_WHAT TO PRODUCE_
Nothing but the lines from the one containing "The width and" to the final line of the entries should appear, copied exactly and without pictures.
* * * * *
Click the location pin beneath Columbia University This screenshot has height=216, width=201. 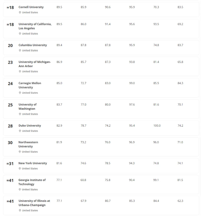pos(20,50)
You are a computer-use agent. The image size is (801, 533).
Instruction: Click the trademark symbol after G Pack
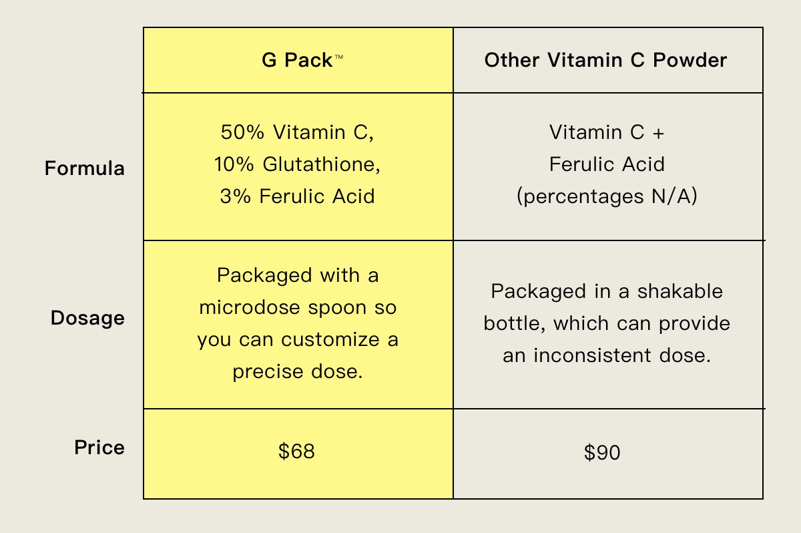[x=338, y=57]
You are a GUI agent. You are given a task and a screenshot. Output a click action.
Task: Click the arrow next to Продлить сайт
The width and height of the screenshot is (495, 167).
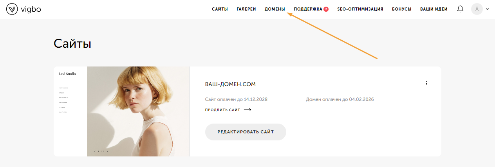[x=248, y=110]
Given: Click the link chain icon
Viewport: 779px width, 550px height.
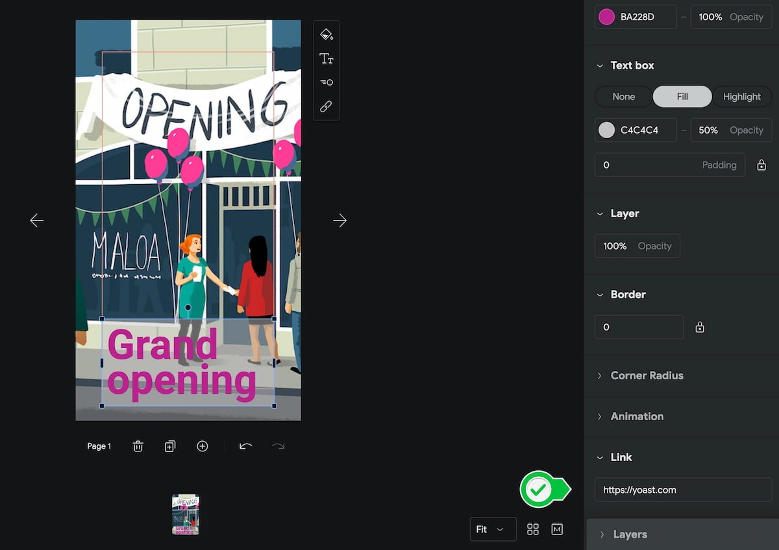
* * * * *
_EXERCISE RESPONSE_
The width and height of the screenshot is (495, 167).
[x=248, y=110]
Given: Click the link chain icon
Viewport: 779px width, 550px height.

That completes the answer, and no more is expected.